Del caos de REDD a la idoneidad

Fecha:01/06/2016

Las emisiones de gases de efecto invernadero (GEI) del sector forestal y otros usos de la tierra, contribuyeron con 17% en 1970 y con 11% en 2010 del total mundial de emisiones de GEI; reflejando una clara tendencia mundial a la reducción de las emisiones en dicho sector.

El mecanismo de Reducción de Emisiones por Deforestación y Degradación de bosques y sus variantes (REDD-plus), descarriló el régimen climático, al articular las actividades de reforzamiento de sumideros de carbono biogénico con esquemas de compensación de emisiones fósiles.
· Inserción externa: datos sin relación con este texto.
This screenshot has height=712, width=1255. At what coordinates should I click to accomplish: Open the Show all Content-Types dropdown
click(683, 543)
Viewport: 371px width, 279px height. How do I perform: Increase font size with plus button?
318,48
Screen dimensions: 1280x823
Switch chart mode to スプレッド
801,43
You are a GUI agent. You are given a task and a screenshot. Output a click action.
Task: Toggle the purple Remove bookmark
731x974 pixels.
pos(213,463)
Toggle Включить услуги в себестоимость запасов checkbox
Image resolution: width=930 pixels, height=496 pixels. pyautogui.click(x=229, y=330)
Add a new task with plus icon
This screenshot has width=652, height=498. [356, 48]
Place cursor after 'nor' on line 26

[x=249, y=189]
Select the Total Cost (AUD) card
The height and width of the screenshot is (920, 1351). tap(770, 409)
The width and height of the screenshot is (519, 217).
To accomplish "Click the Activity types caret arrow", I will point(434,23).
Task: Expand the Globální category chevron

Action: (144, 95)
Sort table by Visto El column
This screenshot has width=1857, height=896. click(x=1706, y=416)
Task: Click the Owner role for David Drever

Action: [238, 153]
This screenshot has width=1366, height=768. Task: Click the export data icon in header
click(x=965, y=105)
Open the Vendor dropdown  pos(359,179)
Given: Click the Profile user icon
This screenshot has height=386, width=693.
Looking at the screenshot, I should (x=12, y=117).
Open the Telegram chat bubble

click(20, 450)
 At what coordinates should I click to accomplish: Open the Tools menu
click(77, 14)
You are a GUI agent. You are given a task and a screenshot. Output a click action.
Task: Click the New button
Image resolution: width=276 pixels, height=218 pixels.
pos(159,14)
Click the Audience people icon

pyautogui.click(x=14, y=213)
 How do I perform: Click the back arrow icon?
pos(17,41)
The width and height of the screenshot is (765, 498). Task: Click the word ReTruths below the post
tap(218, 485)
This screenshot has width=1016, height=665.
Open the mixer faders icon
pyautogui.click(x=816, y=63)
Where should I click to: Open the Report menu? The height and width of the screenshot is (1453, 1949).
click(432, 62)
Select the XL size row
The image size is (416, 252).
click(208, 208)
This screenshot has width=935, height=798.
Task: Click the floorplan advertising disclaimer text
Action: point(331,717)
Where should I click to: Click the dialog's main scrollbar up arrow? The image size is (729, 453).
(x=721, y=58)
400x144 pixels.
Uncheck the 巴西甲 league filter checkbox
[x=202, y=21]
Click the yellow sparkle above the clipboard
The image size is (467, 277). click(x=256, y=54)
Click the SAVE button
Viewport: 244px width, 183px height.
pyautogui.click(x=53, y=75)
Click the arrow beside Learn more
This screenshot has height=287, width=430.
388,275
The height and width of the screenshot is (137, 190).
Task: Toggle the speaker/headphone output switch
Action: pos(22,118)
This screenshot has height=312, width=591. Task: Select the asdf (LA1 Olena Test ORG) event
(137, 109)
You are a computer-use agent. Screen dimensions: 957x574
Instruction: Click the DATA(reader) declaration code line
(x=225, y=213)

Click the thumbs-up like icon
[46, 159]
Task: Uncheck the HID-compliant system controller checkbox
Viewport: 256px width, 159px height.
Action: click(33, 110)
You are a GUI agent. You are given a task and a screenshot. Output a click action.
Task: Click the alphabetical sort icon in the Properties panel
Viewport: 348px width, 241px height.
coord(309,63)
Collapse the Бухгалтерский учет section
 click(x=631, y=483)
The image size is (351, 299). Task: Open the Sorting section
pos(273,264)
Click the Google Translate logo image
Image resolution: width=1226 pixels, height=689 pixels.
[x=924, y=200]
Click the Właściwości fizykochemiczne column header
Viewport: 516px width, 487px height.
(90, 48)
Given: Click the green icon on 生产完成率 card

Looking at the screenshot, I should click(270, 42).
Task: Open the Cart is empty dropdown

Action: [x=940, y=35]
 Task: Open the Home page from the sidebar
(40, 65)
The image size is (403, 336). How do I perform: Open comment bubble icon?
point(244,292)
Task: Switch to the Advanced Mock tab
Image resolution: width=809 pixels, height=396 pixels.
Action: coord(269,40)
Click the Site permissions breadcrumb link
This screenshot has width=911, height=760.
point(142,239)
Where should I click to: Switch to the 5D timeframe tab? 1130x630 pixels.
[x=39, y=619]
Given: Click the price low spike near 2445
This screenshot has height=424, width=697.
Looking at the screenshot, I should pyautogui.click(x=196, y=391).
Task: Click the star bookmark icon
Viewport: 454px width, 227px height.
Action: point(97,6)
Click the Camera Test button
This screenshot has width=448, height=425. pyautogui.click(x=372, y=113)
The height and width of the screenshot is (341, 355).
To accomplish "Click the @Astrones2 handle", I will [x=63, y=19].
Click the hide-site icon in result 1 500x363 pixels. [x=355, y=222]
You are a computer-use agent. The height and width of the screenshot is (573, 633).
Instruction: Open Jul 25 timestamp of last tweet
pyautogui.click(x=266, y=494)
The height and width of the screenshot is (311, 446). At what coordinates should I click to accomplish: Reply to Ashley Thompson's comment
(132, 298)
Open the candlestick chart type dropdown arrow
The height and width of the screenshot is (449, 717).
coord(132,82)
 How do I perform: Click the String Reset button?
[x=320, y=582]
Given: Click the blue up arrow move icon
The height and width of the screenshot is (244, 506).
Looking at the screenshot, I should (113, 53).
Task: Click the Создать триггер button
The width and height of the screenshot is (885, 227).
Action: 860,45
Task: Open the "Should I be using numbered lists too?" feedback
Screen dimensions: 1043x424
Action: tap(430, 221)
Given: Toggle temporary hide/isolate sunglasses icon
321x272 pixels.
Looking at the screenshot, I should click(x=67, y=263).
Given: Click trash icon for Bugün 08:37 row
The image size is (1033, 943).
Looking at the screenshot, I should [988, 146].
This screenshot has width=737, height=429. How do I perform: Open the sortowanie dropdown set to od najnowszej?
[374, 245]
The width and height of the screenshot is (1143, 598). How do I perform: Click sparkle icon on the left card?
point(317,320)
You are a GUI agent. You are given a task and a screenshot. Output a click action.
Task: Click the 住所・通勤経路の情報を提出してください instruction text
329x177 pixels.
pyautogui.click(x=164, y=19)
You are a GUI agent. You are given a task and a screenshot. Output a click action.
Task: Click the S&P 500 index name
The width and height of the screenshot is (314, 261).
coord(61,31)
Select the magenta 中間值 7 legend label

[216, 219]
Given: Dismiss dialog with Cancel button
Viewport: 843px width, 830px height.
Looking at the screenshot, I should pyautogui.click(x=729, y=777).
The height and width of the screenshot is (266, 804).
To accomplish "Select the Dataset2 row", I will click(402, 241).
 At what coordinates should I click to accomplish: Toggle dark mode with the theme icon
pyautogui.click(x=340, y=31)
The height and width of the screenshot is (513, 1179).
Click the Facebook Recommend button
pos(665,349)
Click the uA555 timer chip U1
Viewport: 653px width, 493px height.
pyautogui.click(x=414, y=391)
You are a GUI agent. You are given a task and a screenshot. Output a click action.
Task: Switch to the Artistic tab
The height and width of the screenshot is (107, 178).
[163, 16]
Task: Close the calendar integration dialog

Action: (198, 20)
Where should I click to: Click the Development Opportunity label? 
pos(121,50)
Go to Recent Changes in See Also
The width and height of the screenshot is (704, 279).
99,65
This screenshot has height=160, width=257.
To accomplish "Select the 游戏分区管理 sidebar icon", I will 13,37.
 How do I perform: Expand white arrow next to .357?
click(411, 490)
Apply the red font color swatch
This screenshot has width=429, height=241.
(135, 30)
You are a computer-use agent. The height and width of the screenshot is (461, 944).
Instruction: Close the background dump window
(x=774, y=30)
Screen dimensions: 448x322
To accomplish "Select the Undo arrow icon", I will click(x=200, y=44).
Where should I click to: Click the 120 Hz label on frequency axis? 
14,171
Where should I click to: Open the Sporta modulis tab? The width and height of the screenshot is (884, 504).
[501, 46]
Para contrarrestar las críticas a las iniciativas de REDD-plus por su dudosa contribución a la mitigación efectiva, y por sus impactos negativos locales, se ha recurrido al «reetiquetado» para ocultar sus falencias y ganar aceptación pública.

El gobierno salvadoreño consignó en la Contribución Prevista y Determinada a nivel Nacional al Acuerdo de París, metas de conservación de cobertura arbórea de 27% y de incremento de reservas forestales de carbono de 25% del territorio nacional en 2030; las cuales no deberán utilizarse para compensar emisiones en el marco del Reto de Bonn, vía REDD-plus, para evitar la doble contabilidad del carbono.